Drove from almost Minnesota border all the way to rugby. Dint see a single snow the whole way. If ur looking for birds ya gotta go south of highway 2. It's a dead sea to the north. Good luck boys.


----------



## Snowgooseman__SD

Still geese in SD. found a pocket holding 500+ birds and took a little drive out west and there were a lot flying around not many on the ground. still a bunch by brookings and some around madison. Gonna see if there still here this weekend and go chase them.


----------



## Mallard Island

Big flocks flying over the house today... not likeing what they find up north and are turning around and going back south.


----------



## mohallfisher

Just seen my first flock of snows for the year. Spotted them over Bottineau and they were headed back south, musta not liked what they saw in Canada, eh?


----------



## Snowgooser

Been seeing small bunches steady this afternoon south of Saskatoon


----------



## White River Hunts

We killed 94 birds this past Friday - Sunday probably 50 miles south and west of Aberdeen. Good numbers of birds and the majority that we shot were adult birds with some Ross geese mixed in. On Saturday we had at least (3) groups of 5K-10K within 2-3 miles. Most of them appeared to be headed south Saturday night. Not alot came back through on Sunday, but we shot a dozen by 9:30. I've heard reports of birds still around Redfield and Miller.

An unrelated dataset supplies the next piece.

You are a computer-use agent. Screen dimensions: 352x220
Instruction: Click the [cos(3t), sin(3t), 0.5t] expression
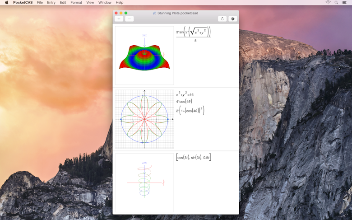pos(194,157)
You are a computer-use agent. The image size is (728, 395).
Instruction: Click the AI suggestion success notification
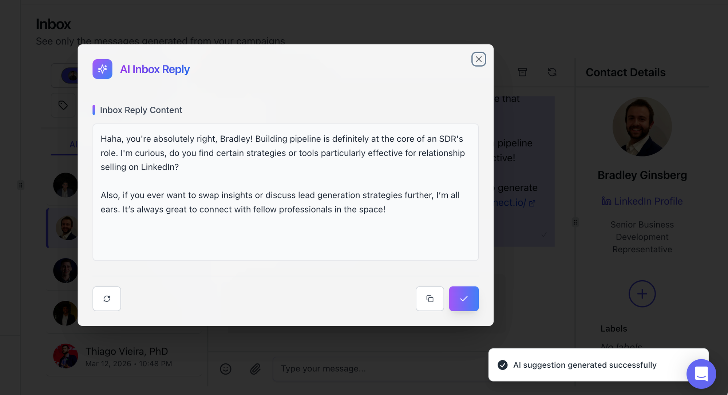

I think there is still some good shooting to come in SD for the next week or 10 days.


----------



## marnus

Saw large groups just south of Jamestown tonight and all along 94 to east of B
Valley City. Wish I wasn't working, would've liked to drive around and enjoyed the view. Good luck.


----------



## Herters_Decoys

Still lots of snow packed fields up north with sheet water just begining to show. Only flocks of snows I saw were going south late afternoon yesterday.


----------



## HonkerExpress

Just watched a pretty big push of birds going over devils lake. Must have lasted about 45 min. Lots of birds. 
But..............they were all going south. As said earlier there is not enough sheet water available north of here. Fields are still completely white. Gots to go south boys.


----------



## Zekeland

Went for the first drive south today, mostly all white fields. There were a couple ready for a decoy spread for sure. :thumb:

Had some nasty blowing snow for part of the drive.

When ever they really push north I will be ready for them next week. They wont go far though. Lots of snow to the North


----------



## drduck

Just returned from 5 days of hunting in southern ND. Last night there were more birds than we have ever seen and they were gone this morning. As far as finding birds not sure it is all about driving. Hunted a field sat and saw tons of birds. Hunted the same field sun a.m. and rarely saw a bird. went down the road 2 miles and found fields in a 3 by 4 mile area with every field full of snows. Couldn't see any of the clouds flying even though we were so close. Snows all the way to Wyndemere. Note: the road from Wahpeton to I-29 had water accross it. I am unsure if it will close by tomorrow. Melting fast the last 3 days. Good luck. September in saskatchewan luckily is only 5 months away. Most disappointed is the dog.


----------



## blhunter3

Lots of birds, but they are all hauling *** south, SD might be the place to be with juvies coming from the south and the adults coming the north.


----------



## thedeerhunter1982

i am in southwest manitoba and no snows yet a few canadas still 2 feet of snow no open water other than a bit on the river. going out next weekend nice temps for the next 10 days so it should melt pertty quick. i will report back soon 
ps. save a few for me


----------



## headshot

Saw 2 eagle heads with some darks flying NW over the house this am.


----------



## White River Hunts

Heading back to northern SD tonight. Will post if we see any movement. I still think there is some good shooting to come in SD. There were way too many birds down south to have flown by.


----------



## the professor

White River Hunts said:


> Heading back to northern SD tonight. Will post if we see any movement. I still think there is some good shooting to come in SD. There were way too many birds down south to have flown by.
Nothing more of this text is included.